## WHAT IS REQUIRED
Each line must appear in the answer exactly as it does in the data.

==*==

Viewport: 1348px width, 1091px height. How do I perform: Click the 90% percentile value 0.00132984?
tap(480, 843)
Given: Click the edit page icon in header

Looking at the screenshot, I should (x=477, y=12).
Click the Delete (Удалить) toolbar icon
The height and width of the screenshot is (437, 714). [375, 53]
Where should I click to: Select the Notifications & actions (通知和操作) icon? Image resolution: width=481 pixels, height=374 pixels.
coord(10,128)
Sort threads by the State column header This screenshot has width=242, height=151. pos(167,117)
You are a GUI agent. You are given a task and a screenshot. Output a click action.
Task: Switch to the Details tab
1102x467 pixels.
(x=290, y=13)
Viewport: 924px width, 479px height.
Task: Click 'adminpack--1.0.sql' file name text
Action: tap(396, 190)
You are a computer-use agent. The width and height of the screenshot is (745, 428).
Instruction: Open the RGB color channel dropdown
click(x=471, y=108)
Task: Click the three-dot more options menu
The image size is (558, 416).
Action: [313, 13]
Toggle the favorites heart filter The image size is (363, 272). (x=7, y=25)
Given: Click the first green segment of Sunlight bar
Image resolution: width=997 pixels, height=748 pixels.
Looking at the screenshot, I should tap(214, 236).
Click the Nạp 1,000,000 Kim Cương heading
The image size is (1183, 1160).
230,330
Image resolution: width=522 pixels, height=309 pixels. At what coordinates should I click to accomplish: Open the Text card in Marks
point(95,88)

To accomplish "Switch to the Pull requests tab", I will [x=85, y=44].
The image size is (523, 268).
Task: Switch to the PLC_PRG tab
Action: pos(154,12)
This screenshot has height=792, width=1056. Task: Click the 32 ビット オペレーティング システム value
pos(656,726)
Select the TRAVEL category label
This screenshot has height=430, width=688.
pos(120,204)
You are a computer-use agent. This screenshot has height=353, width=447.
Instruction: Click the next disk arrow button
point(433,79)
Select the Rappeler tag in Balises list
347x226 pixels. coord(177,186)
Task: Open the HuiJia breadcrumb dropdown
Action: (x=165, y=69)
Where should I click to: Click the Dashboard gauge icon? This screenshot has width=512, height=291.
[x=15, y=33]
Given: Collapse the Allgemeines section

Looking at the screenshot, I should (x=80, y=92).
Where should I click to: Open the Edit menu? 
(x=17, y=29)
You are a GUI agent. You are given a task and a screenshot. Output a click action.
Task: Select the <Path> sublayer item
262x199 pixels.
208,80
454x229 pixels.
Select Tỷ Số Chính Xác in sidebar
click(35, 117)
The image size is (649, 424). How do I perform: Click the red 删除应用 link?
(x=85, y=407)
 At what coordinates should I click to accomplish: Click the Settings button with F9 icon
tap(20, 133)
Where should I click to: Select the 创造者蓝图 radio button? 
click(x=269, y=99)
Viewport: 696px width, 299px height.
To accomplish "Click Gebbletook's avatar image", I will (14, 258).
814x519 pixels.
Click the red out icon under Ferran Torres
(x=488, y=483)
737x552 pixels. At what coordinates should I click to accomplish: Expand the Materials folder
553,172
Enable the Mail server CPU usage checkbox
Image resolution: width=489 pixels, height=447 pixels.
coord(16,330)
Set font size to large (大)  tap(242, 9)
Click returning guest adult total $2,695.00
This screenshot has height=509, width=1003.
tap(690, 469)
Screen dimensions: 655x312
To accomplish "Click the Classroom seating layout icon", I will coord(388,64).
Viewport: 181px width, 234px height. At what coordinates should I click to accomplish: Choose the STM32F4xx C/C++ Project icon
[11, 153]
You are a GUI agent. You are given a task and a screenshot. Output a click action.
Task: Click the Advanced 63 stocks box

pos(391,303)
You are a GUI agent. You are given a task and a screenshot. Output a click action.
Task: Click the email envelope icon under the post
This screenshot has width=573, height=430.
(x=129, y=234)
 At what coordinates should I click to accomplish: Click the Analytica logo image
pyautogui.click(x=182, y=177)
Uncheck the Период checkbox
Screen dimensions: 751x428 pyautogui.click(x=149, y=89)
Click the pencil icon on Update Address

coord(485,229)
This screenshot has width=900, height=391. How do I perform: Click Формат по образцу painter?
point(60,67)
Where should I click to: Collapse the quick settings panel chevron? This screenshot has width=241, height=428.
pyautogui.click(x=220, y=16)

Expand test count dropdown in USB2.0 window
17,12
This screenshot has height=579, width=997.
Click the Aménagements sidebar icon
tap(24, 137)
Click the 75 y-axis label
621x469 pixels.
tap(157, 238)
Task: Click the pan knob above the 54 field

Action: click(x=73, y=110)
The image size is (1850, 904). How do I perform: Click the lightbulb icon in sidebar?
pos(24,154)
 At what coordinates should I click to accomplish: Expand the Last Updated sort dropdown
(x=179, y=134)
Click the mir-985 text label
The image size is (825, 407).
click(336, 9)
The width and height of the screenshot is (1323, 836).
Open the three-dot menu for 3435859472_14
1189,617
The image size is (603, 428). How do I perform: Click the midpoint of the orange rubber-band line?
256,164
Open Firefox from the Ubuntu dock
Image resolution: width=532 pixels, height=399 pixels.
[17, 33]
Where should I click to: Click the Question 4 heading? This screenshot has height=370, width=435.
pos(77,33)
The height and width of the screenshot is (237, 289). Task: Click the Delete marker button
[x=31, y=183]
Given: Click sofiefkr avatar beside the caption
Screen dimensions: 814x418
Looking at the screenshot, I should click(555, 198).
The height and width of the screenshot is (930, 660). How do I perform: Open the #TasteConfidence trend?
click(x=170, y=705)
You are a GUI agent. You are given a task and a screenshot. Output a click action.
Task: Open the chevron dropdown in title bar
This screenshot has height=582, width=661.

==*==

## WRITTEN ANSWER
Viewport: 1348px width, 1091px height. How do I perform: Click the 90% percentile value 0.00132984?
tap(480, 843)
Given: Click the edit page icon in header

Looking at the screenshot, I should (x=477, y=12).
Click the Delete (Удалить) toolbar icon
The height and width of the screenshot is (437, 714). [375, 53]
Where should I click to: Select the Notifications & actions (通知和操作) icon? Image resolution: width=481 pixels, height=374 pixels.
coord(10,128)
Sort threads by the State column header This screenshot has width=242, height=151. pos(167,117)
You are a GUI agent. You are given a task and a screenshot. Output a click action.
Task: Switch to the Details tab
1102x467 pixels.
(x=290, y=13)
Viewport: 924px width, 479px height.
Task: Click 'adminpack--1.0.sql' file name text
Action: tap(396, 190)
You are a computer-use agent. The width and height of the screenshot is (745, 428).
Instruction: Open the RGB color channel dropdown
click(x=471, y=108)
Task: Click the three-dot more options menu
The image size is (558, 416).
Action: [313, 13]
Toggle the favorites heart filter The image size is (363, 272). (x=7, y=25)
Given: Click the first green segment of Sunlight bar
Image resolution: width=997 pixels, height=748 pixels.
Looking at the screenshot, I should tap(214, 236).
Click the Nạp 1,000,000 Kim Cương heading
The image size is (1183, 1160).
230,330
Image resolution: width=522 pixels, height=309 pixels. At what coordinates should I click to accomplish: Open the Text card in Marks
point(95,88)

To accomplish "Switch to the Pull requests tab", I will [x=85, y=44].
The image size is (523, 268).
Task: Switch to the PLC_PRG tab
Action: pos(154,12)
This screenshot has height=792, width=1056. Task: Click the 32 ビット オペレーティング システム value
pos(656,726)
Select the TRAVEL category label
This screenshot has height=430, width=688.
pos(120,204)
You are a computer-use agent. This screenshot has height=353, width=447.
Instruction: Click the next disk arrow button
point(433,79)
Select the Rappeler tag in Balises list
347x226 pixels. coord(177,186)
Task: Open the HuiJia breadcrumb dropdown
Action: (x=165, y=69)
Where should I click to: Click the Dashboard gauge icon? This screenshot has width=512, height=291.
[x=15, y=33]
Given: Collapse the Allgemeines section

Looking at the screenshot, I should (x=80, y=92).
Where should I click to: Open the Edit menu? 
(x=17, y=29)
You are a GUI agent. You are given a task and a screenshot. Output a click action.
Task: Select the <Path> sublayer item
262x199 pixels.
208,80
454x229 pixels.
Select Tỷ Số Chính Xác in sidebar
click(35, 117)
The image size is (649, 424). How do I perform: Click the red 删除应用 link?
(x=85, y=407)
 At what coordinates should I click to accomplish: Click the Settings button with F9 icon
tap(20, 133)
Where should I click to: Select the 创造者蓝图 radio button? 
click(x=269, y=99)
Viewport: 696px width, 299px height.
To accomplish "Click Gebbletook's avatar image", I will (14, 258).
814x519 pixels.
Click the red out icon under Ferran Torres
(x=488, y=483)
737x552 pixels. At what coordinates should I click to accomplish: Expand the Materials folder
553,172
Enable the Mail server CPU usage checkbox
Image resolution: width=489 pixels, height=447 pixels.
coord(16,330)
Set font size to large (大)  tap(242, 9)
Click returning guest adult total $2,695.00
This screenshot has height=509, width=1003.
tap(690, 469)
Screen dimensions: 655x312
To accomplish "Click the Classroom seating layout icon", I will coord(388,64).
Viewport: 181px width, 234px height. At what coordinates should I click to accomplish: Choose the STM32F4xx C/C++ Project icon
[11, 153]
You are a GUI agent. You are given a task and a screenshot. Output a click action.
Task: Click the Advanced 63 stocks box

pos(391,303)
You are a GUI agent. You are given a task and a screenshot. Output a click action.
Task: Click the email envelope icon under the post
This screenshot has width=573, height=430.
(x=129, y=234)
 At what coordinates should I click to accomplish: Click the Analytica logo image
pyautogui.click(x=182, y=177)
Uncheck the Период checkbox
Screen dimensions: 751x428 pyautogui.click(x=149, y=89)
Click the pencil icon on Update Address

coord(485,229)
This screenshot has width=900, height=391. How do I perform: Click Формат по образцу painter?
point(60,67)
Where should I click to: Collapse the quick settings panel chevron? This screenshot has width=241, height=428.
pyautogui.click(x=220, y=16)

Expand test count dropdown in USB2.0 window
17,12
This screenshot has height=579, width=997.
Click the Aménagements sidebar icon
tap(24, 137)
Click the 75 y-axis label
621x469 pixels.
tap(157, 238)
Task: Click the pan knob above the 54 field

Action: click(x=73, y=110)
The image size is (1850, 904). How do I perform: Click the lightbulb icon in sidebar?
pos(24,154)
 At what coordinates should I click to accomplish: Expand the Last Updated sort dropdown
(x=179, y=134)
Click the mir-985 text label
The image size is (825, 407).
click(336, 9)
The width and height of the screenshot is (1323, 836).
Open the three-dot menu for 3435859472_14
1189,617
The image size is (603, 428). How do I perform: Click the midpoint of the orange rubber-band line?
256,164
Open Firefox from the Ubuntu dock
Image resolution: width=532 pixels, height=399 pixels.
[17, 33]
Where should I click to: Click the Question 4 heading? This screenshot has height=370, width=435.
pos(77,33)
The height and width of the screenshot is (237, 289). Task: Click the Delete marker button
[x=31, y=183]
Given: Click sofiefkr avatar beside the caption
Screen dimensions: 814x418
Looking at the screenshot, I should click(555, 198).
The height and width of the screenshot is (930, 660). How do I perform: Open the #TasteConfidence trend?
click(x=170, y=705)
You are a GUI agent. You are given a task and a screenshot. Output a click action.
Task: Open the chevron dropdown in title bar
This screenshot has height=582, width=661.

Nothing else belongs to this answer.